A Svalbard il cambiamento climatico è un tema particolarmente sentito. È difatti a queste latitudini, a poca distanza dalla calotta polare, che i presunti effetti del riscaldamento globale sono i più visibili.

«Basta guardare il fiordo di fronte a Longyearbyen: è due anni che non gela completamente», indica Barrault, unico ricercatore elvetico residente nell’arcipelago. «È una conseguenza del clima che cambia o è solamente un caso?», s’interroga, rammentando che una situazione simile si è già verificata a due riprese negli ultimi 80 anni.

La prudenza è d’obbligo e all’UNIS si preferisce non trarre conclusioni affrettate. «Non abbiamo la certezza che siamo di fronte alle conseguenze dirette di un mutamento climatico», ci dice Gunnar Sand, direttore dell’università.

«Certo è che molti indicatori ce lo fanno presupporre», prosegue, gettando uno sguardo attraverso la finestra del suo ufficio sulla pioggerella che sta innaffiando l’isola. Un fenomeno assai raro nel mese di marzo, quando il termometro dovrebbe al contrario scendere abbondantemente sotto lo zero.

Sempre a Svalbard, nel 2006 si è inoltre registrato il rialzo della temperatura dell’aria più importante del globo (+5 gradi).

Non perdere lo spirito critico

Nei corridoi dell’università, perlinati di un chiaro legno d’abete, incontriamo Anne Hormes. La glaciologa tedesca è appena giunta a Spitzberg dopo un periodo in Scandinavia e quattro anni all’Università di Berna.

«Come ho osservato anche in Svizzera, i ghiacciai, soprattutto quelli più grandi, reagiscono lentamente, magari dopo 30 o 40 anni. Bisogna quindi fare molta attenzione prima di considerarli dei testimoni dei cambiamenti climatici», avverte.

«Il ruolo di noi ricercatori è di fornire nuovi dati, mantenendo però una visione ampia ed uno spirito critico.
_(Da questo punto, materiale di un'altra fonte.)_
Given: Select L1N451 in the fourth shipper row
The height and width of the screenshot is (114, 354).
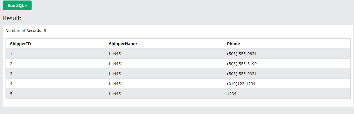Looking at the screenshot, I should pos(116,84).
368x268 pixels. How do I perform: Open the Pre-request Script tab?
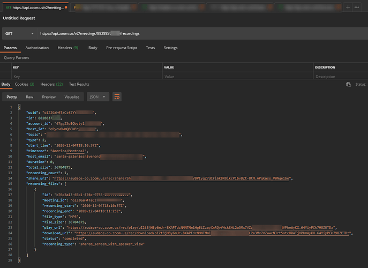click(x=122, y=48)
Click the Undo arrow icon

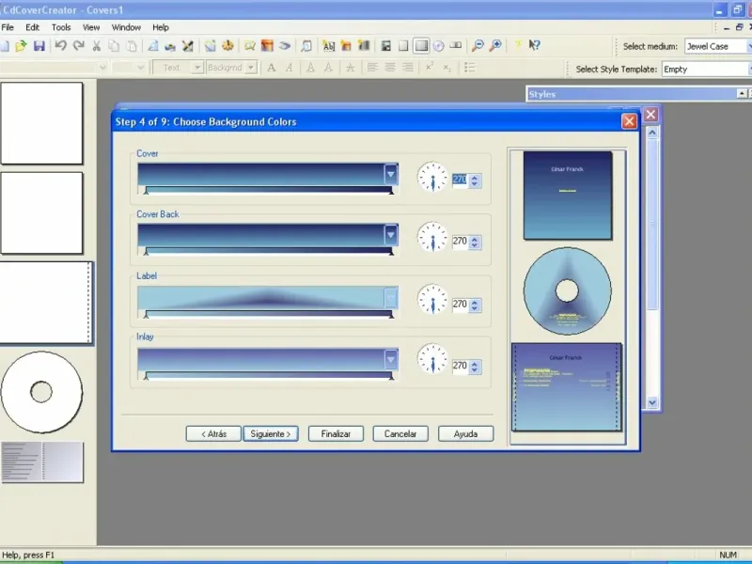pyautogui.click(x=61, y=45)
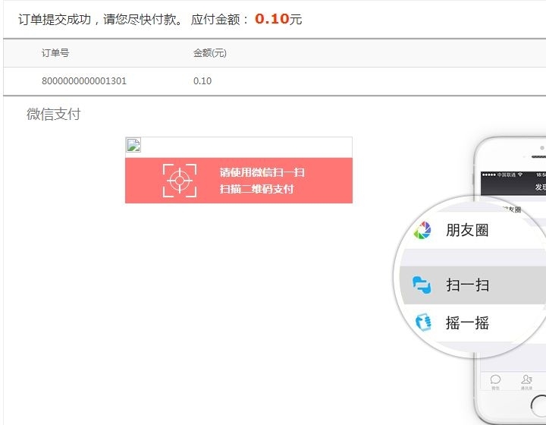The width and height of the screenshot is (546, 425).
Task: Select the 朋友圈 menu row label
Action: [467, 230]
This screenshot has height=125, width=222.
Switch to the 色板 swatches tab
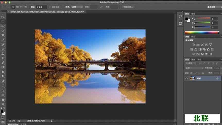[x=193, y=14]
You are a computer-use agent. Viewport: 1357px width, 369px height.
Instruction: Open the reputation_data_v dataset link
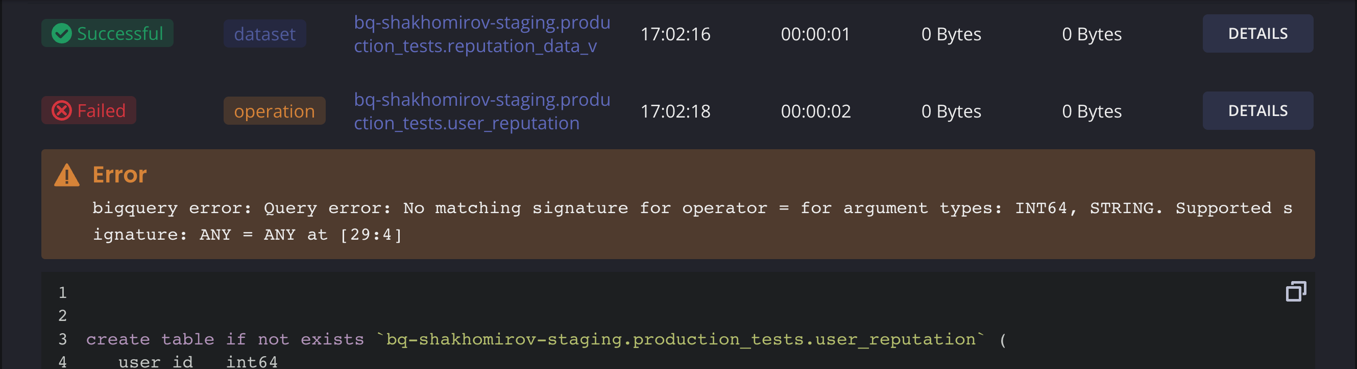tap(483, 34)
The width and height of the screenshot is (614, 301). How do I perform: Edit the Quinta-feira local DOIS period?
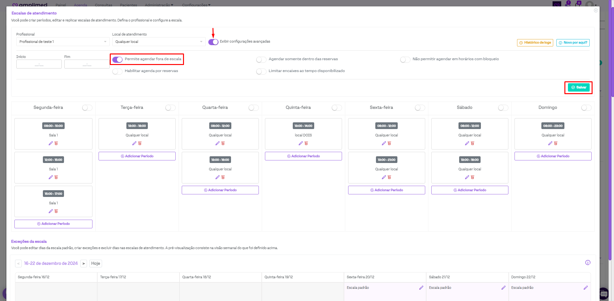click(x=300, y=143)
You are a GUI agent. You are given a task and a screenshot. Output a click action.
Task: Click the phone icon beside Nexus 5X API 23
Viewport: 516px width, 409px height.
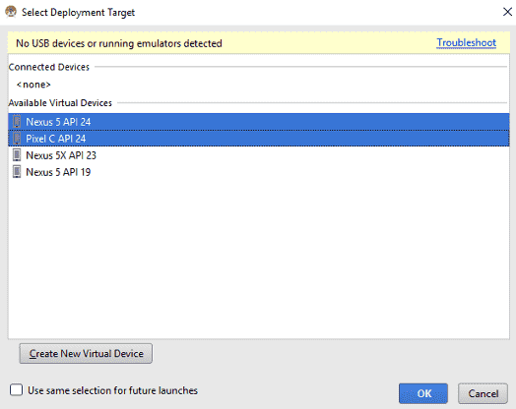click(17, 155)
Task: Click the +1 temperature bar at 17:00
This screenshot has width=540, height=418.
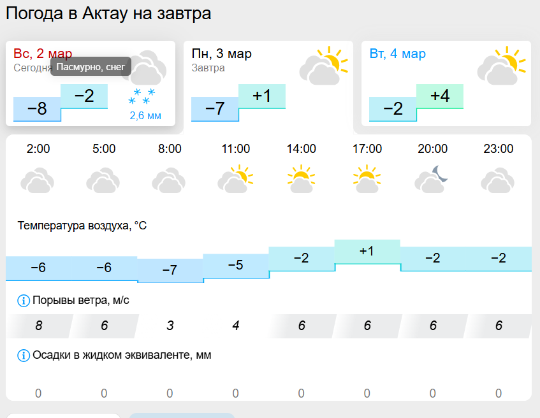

Per ora, l’unico valore atipico è la concentrazione di CO2 nell’aria, mai stata così elevata», indica Hormes, che non nasconde il suo desiderio di ritornare un giorno in Svizzera. «Perlomeno prima che tutti i ghiacciai elvetici siano del tutto scomparsi», afferma con ironia.
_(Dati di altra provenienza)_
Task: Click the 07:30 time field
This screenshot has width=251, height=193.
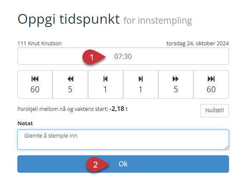Action: (x=123, y=56)
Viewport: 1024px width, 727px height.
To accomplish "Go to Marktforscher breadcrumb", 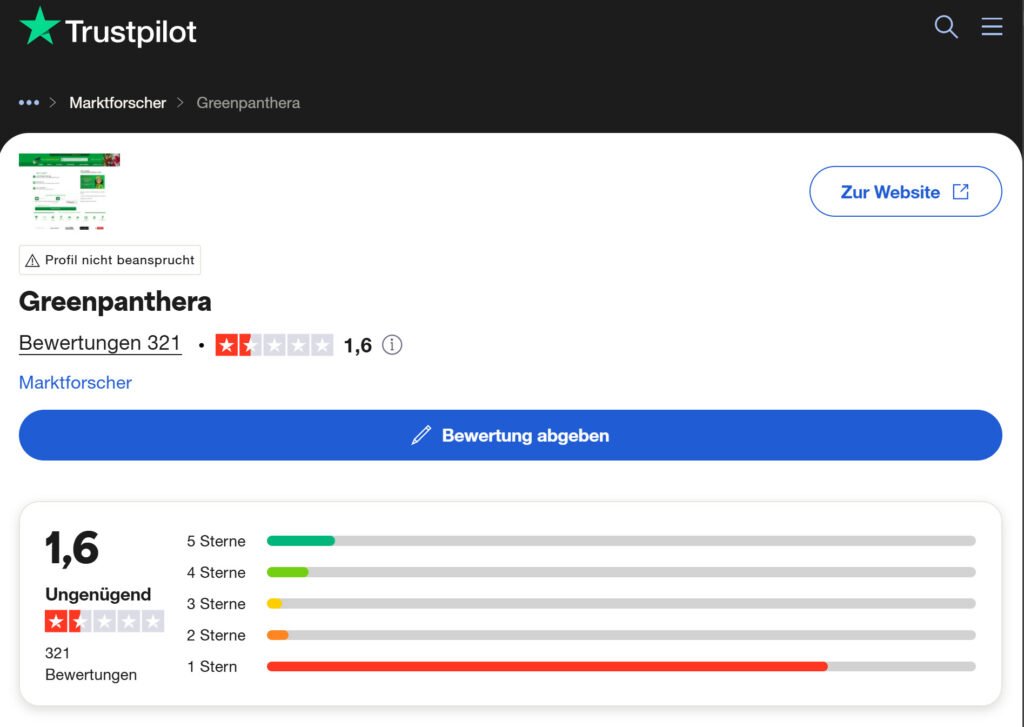I will pos(117,103).
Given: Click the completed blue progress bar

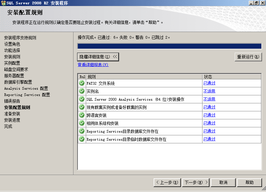Looking at the screenshot, I should point(170,46).
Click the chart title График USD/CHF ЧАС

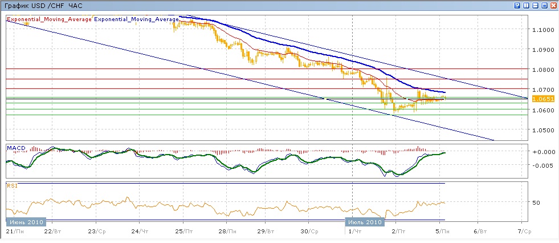tap(43, 5)
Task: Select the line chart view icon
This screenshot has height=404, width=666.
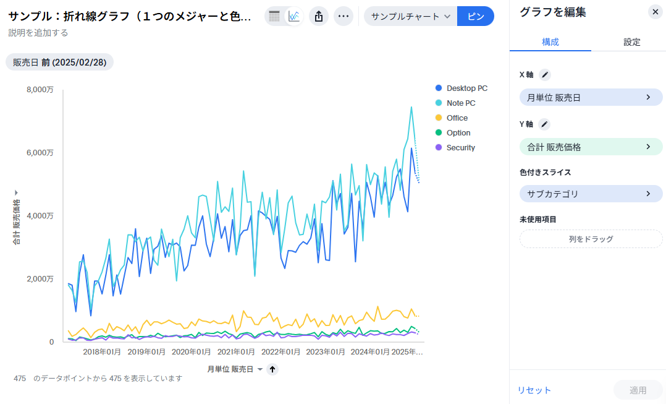Action: [x=294, y=16]
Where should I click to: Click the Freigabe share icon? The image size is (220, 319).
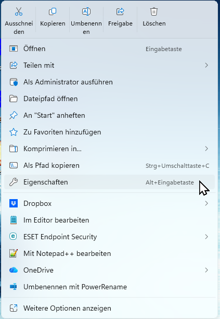(x=120, y=11)
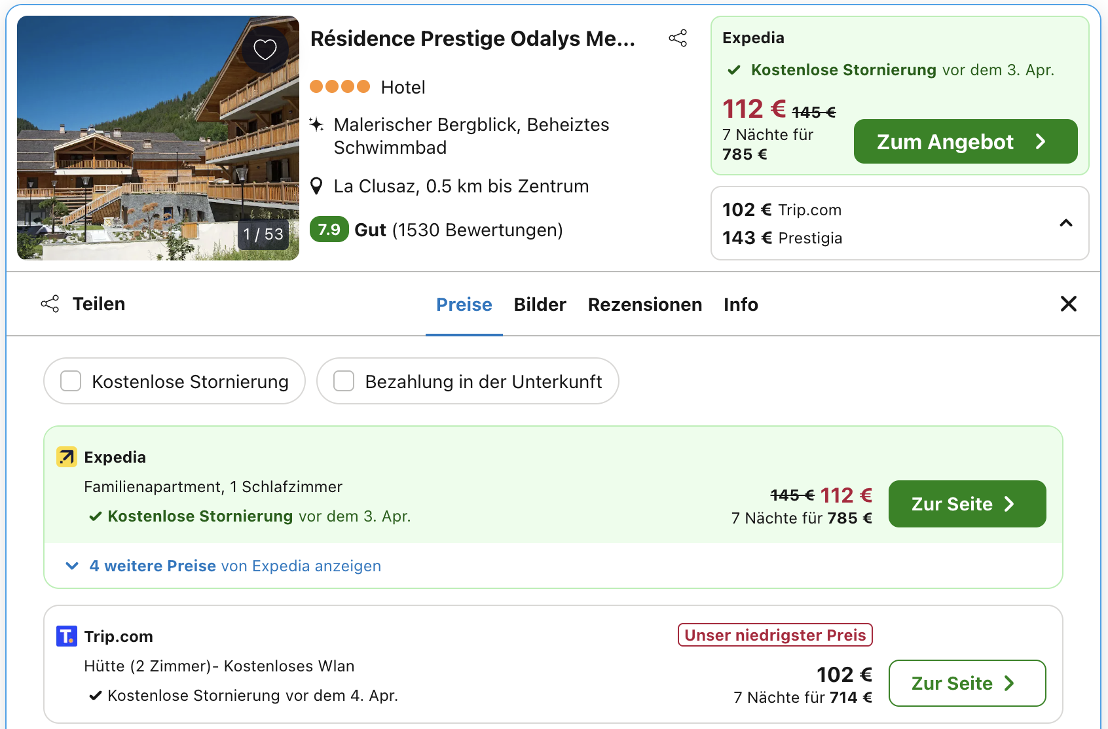The width and height of the screenshot is (1108, 729).
Task: Click share icon beside the hotel name
Action: pyautogui.click(x=678, y=39)
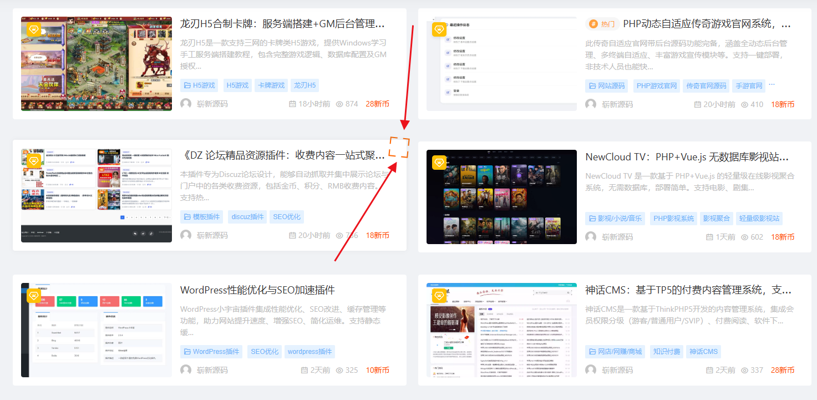Screen dimensions: 817x400
Task: Open the 龙刃H5 game screenshot thumbnail
Action: pos(97,64)
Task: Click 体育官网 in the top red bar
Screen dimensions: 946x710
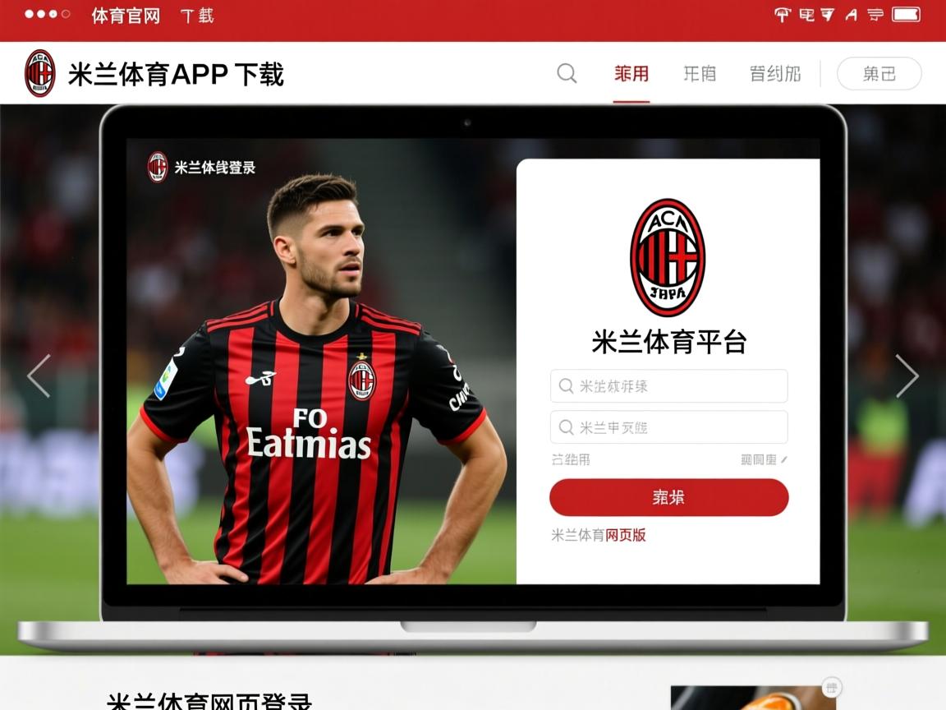Action: pyautogui.click(x=126, y=16)
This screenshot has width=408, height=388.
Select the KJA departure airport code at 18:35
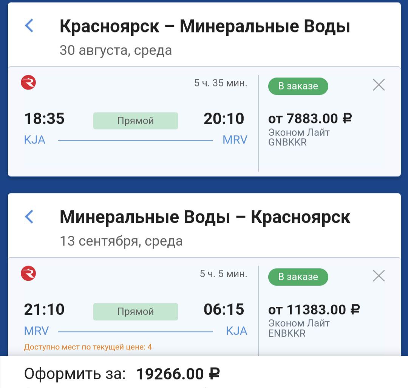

Niente più CO2 entro il 2025

A Svalbard non si studiano solamente i diversi aspetti di ghiaccio, neve e clima, ma si volge pure uno sguardo al futuro. Sebbene confinati all’estremo Nord, l’intenzione è di fungere da esempio per il mondo intero: «Vorremmo essere la prima regione senza CO2», indica il direttore dell’UNIS.
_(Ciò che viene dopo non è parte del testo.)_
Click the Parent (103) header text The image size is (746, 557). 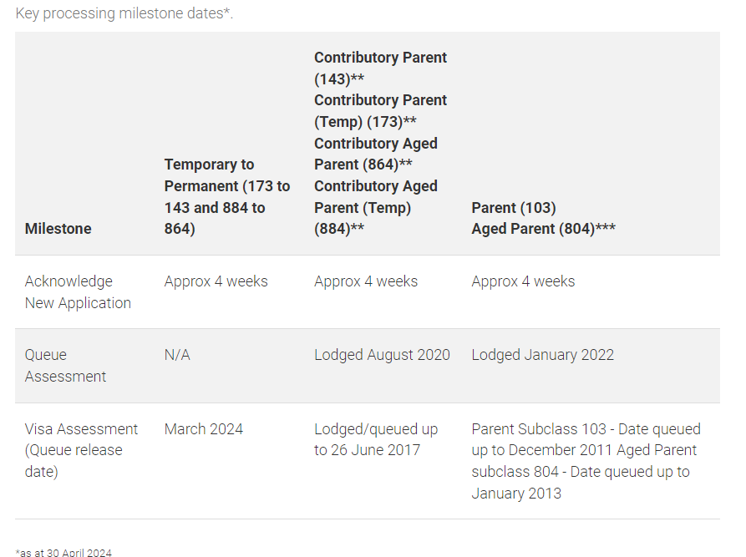(513, 207)
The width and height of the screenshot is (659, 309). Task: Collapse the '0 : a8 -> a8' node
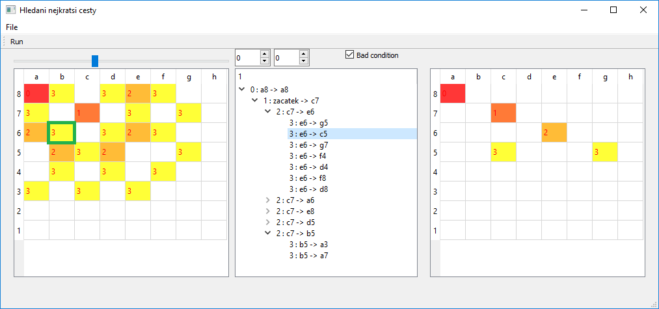[x=241, y=89]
L’idea è di rinunciare a diesel e benzina in favore dell’idrogeno, che dovrebbe diventare l’unico carburante disponibile per motoslitte, automobili e bus (in totale 4-5mila veicoli) entro il 2025.

Per le centrali elettriche a carbone, la materia prima dell’arcipelago, si vuole invece puntare su innovativi sistemi di filtraggio per isolare l’anidride carbonica prodotta e depositarla nel suolo.

«La nostra non è una necessità ecologica. Vogliamo solo dimostrare a tutti i paesi che questo passo è possibile», conclude Gunnar Sand.

swissinfo, Luigi Jorio, inviato speciale a Svalbard

Sull’arcipelago di Svalbard, che occupa una superficie pari ad una volta e mezza la Svizzera (62’000 km2), vivono 2’500 persone residenti per lo più a Longyearbyen, sull’isola di Spitzberg.

Le Svalbard servivano inizialmente da base internazionale per la caccia alle balene (17. e 18. secolo); in seguito sono diventate il punto di partenza delle esplorazioni artiche.

L’attività economica principale è l’estrazione di carbone, assieme alla pesca, alla caccia e al turismo. Sul posto sono anche presenti ricercatori di varie nazionalità, tra cui molti norvegesi, russi e polacchi, come pure tedeschi, francesi, italiani e statunitensi.

Secondo i ricercatori, ai ritmi di scioglimento attuali la banchisa artica è destinata a sparire entro il 2050.

Alla fine del 2005, la superficie della calotta glaciale si è ridotta a 5,5 milioni di km2, contro gli 8 milioni di km2 all’inizio degli anni ’90.

Nelle regioni artiche, i presunti effetti del riscaldamento climatico non hanno solamente un impatto negativo (innalzamento del livello dei mari, alterazione delle correnti oceaniche, influsso sull’ecologia di alcune specie animali). La diminuzione del ghiaccio polare consentirà in effetti di liberare nuove zone agricole (Groenlandia), di sfruttare giacimenti minerari finora inaccessibili e di aprire nuove vie marittime attraverso il Nord.

Per studiare meglio le caratteristiche dei poli e gli effetti del clima, il periodo 2007-2009 è stato definito l’Anno internazionale dei poli.